# Fur prices



## shutherdown (Nov 3, 2013)

No market again.


Sent from my iPhone using Michigan Sportsman mobile app


----------



## Fool'em (Sep 29, 2016)

Great time to get a kid involved

We sold everything last year and expect to this year 
Kids and I will be out this season wether we get rich or not


----------



## Patrickr (May 2, 2016)

FINALLY, have several farmers that have agreed to pay me $15 to $20 per **** trapped on their farms. One has lost approximately $2200 in corn that he has found so far. Another has lost a few hay clients (for horses) due to **** crap on the hay.
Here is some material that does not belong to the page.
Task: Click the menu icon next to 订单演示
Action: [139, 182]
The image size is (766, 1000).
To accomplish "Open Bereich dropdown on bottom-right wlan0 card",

And we all know the damage **** can do to silage after the corn is picked. The farmers are really getting hurt financially by the *****.


----------



## furandhides (Jul 3, 2008)

shutherdown said:


> No market again.
> See you in St. Charles. Always a market here for rats. I believe first Sat. after gun deer. Missed you at the stops last season. Welcome back. Roger
> 
> Sent from my iPhone using Michigan Sportsman mobile app


----------



## Fool'em (Sep 29, 2016)

Hadn't thought about the hay guys. That's a great tip right there. 
I've got one farmer who is considering paying on the nose count. I think he kind of wants to see what we're capable of doing for him before he commits. I don't blame him and it's so close to home gas will hardly be an issue. We're going into this season with the plan to hit his place early and hard especially near his bins and dryers. Hopefully to establish this relationship for the future. He also has some beautiful rat ditches and ponds for later in the season. By staying close to home we should cut cost significantly
I spent the off season working on picking up ground as close to home and my daily travel route.


----------